Maintenant, comprenez-vous? Tout ce que vous dites est parfaitement entendu, mais le P. V[incent] de Paul avait reçu la migraine des mains du calorifère. Maintenant reprenons. Vous êtes chargé d’Arras et de parler fortement au Père Joseph, de faire comprendre au P. V[incent] de Paul qu’il doit se conformer aux conditions posées pour la réception aux alumnats. Il a dernièrement envoyé un bâtard, qui ne pourra être dès lors que religieux. Du reste, j’irai à Nice plus tôt que je ne croyais. J’ai eu une petite rechute et j’ai besoin de chaleur.

La supérieure générale, arrivée hier soir, y viendra avec ou avant moi.

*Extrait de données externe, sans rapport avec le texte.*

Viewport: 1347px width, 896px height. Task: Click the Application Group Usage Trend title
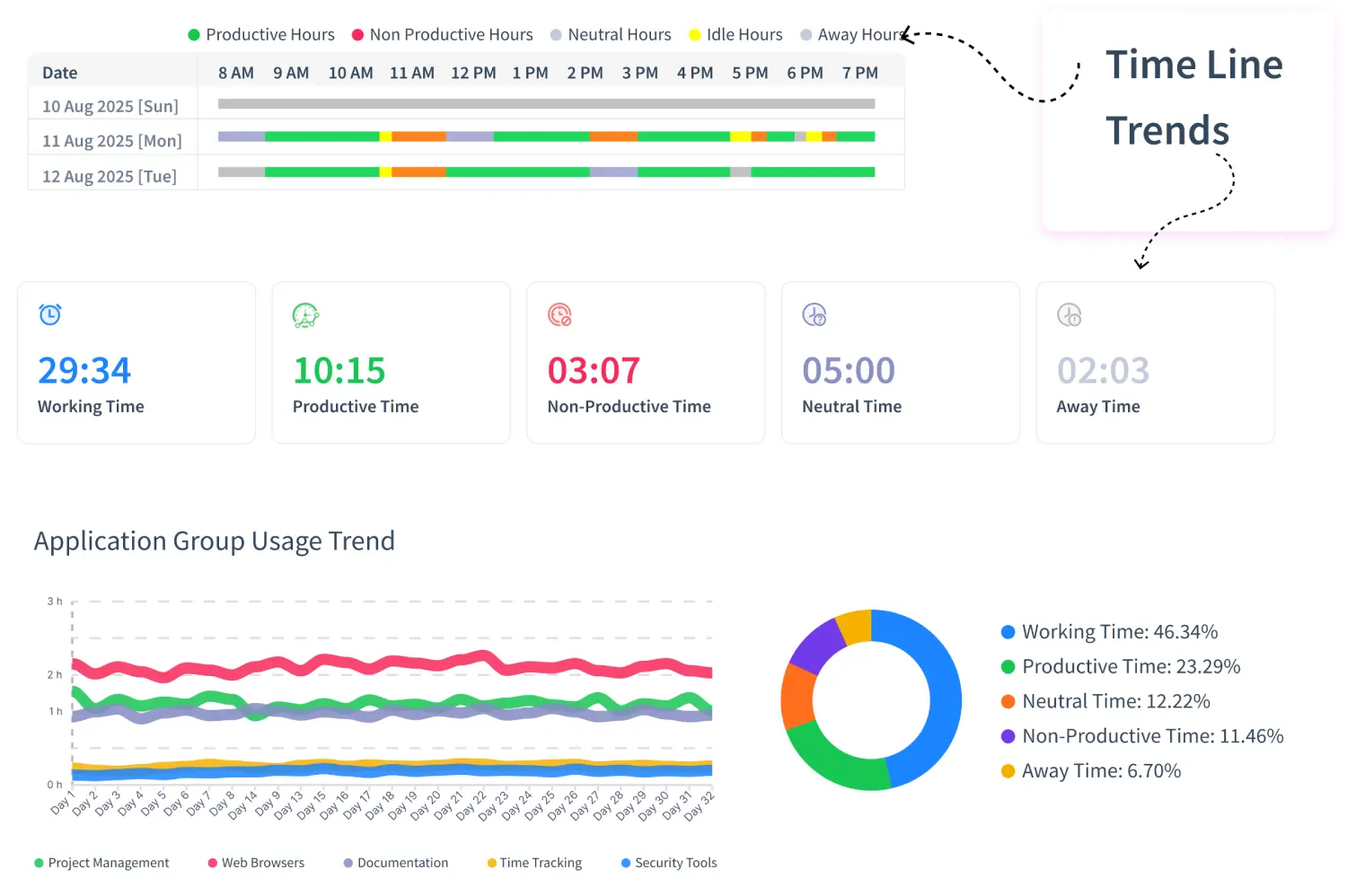coord(215,540)
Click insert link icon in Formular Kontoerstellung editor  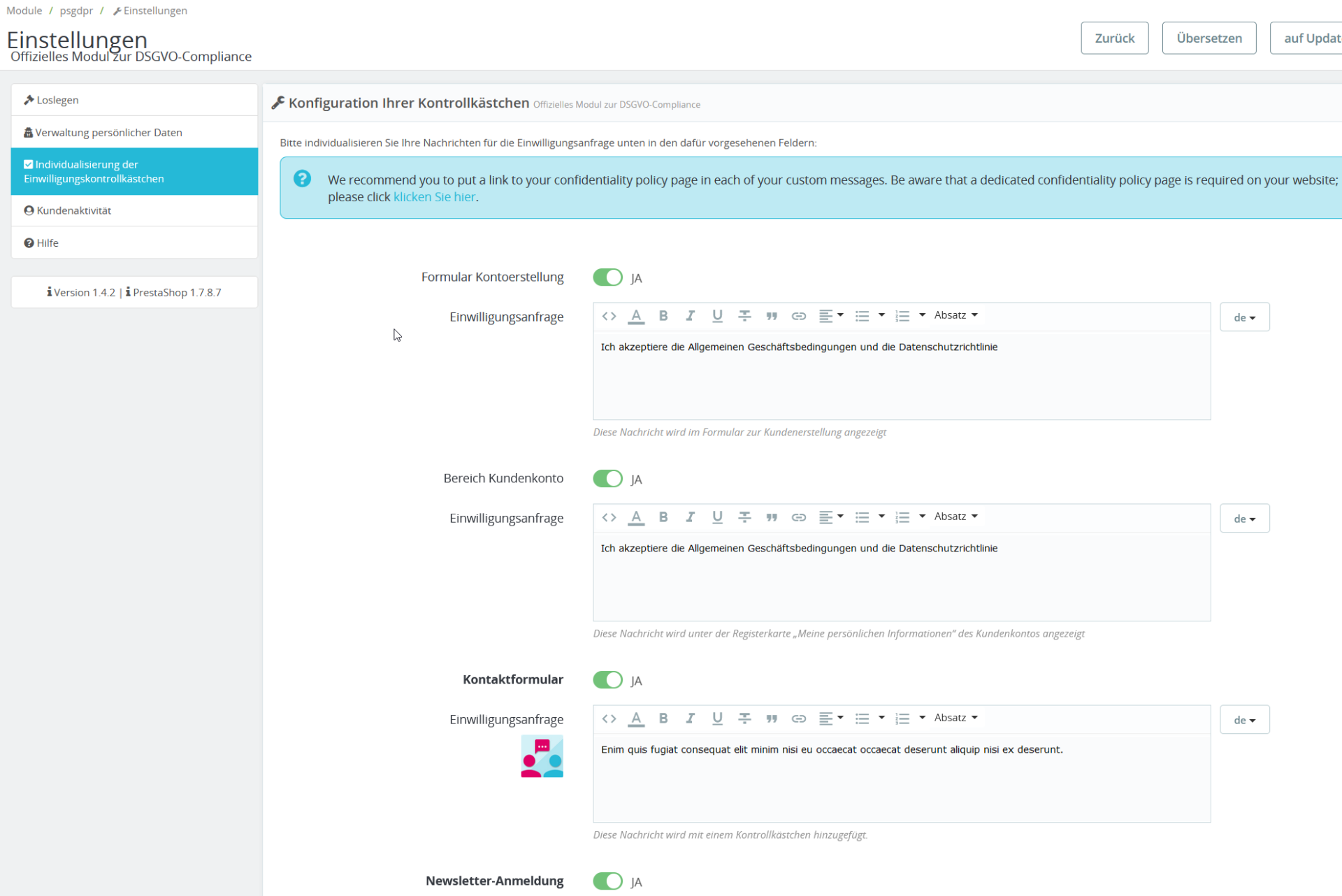[x=798, y=316]
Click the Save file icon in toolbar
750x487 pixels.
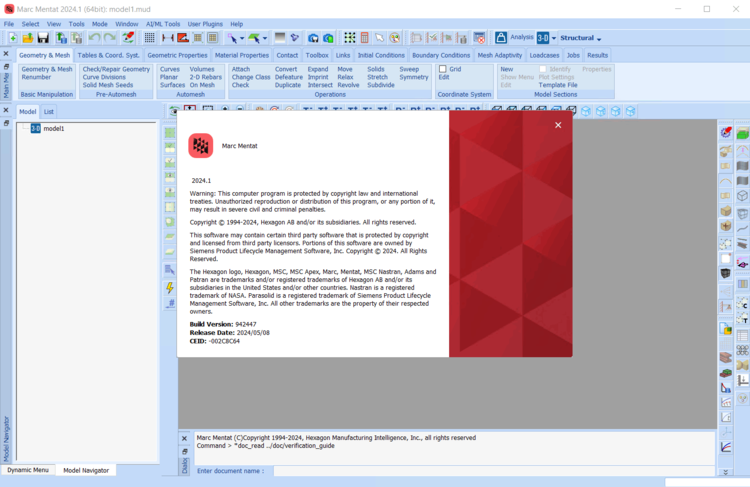tap(43, 38)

Adieu, et bien tendrement vôtre.

E.D’ALZON.

Ne regrettons pas trop les incertitudes de Bensa. Je vous dirai pourquoi. Le P. Emmanuel m’affirme que, dans sa dernière au P. Joseph, il a expressément recommandé à celui-ci de s’entendre avec le P. V[incent] de Paul pour prendre sa direction(2).

E.D'ALZON
Notes et post-scriptum
1. Dans cette affaire, le P. d'Alzon nous semble inconsciemment victime de l'emprise qu'exerce sur lui le P. Emmanuel. Car, à considérer les diverses pièces du dossier (échange de lettres entre E. Bailly, Vincent de Paul et Picard entre le 8 et le 13 novembre), ce ne sont ni la fatigue ou l'entêtement de Vincent de Paul, ni le défaut de mémoire ou l'habileté du P. Joseph que nous incriminerions avant tout, mais l'autoritarisme du "petit Père de Nîmes" et sa prétention d'agir en tout et toujours au nom du P. d'Alzon.
Voici un passage de la lettre du 8 novembre d'Emmanuel à son frère : "Le P. d'Alzon tient à ce que le P. Joseph avec sa bande ne séjourne pas à Paris et qu'il ne la promène pas dans la capitale. Il désire qu'arrivant le mardi matin, le P. Joseph reparte après messe et déjeûner avec sa bande pour Arras afin d'y arriver dans l'après-midi. Vous aurez à empêcher que le P. Halluin détourne le P. Joseph de l'alumnat et l'alumnat de son vrai but. [...] Il faudra le maintenir dans son alumnat et rien qu'à son alumnat..."
Cette lettre a été mise sous les yeux du P. Picard. Il dit à Emmanuel ce qu'il en pense: "Le P. d'Alzon donne rarement des ordres, il trace une direction, il sait fort bien que nous sommes tous disposés à l'accueillir [...]. Or votre lettre [...] est un *sic jubet* d'Alzon d'un bout à l'autre. "Le P. d'Alzon *veut*... le P. d'Alzon *ordonne*... le P. d'Alzon *tient à*... les petits *devront*... *Vous aurez à empêcher*... *il faudra maintenir*...". Vous qui connaissez si bien la littérature, n'oubliez pas le *videtur* de Cicéron. Les ordres multipliés font une impression désagréable. Vous avez une grande qualité, celle de voir les détails en même temps que l'ensemble. De près tenez aux détails et à l'ensemble. De loin, exigez l'ensemble et signalez aimablement les détails" (13 novembre).
2. Que le P. Joseph aille chercher ses directives auprès du P. Vincent de Paul (rien à voir avec Bensa).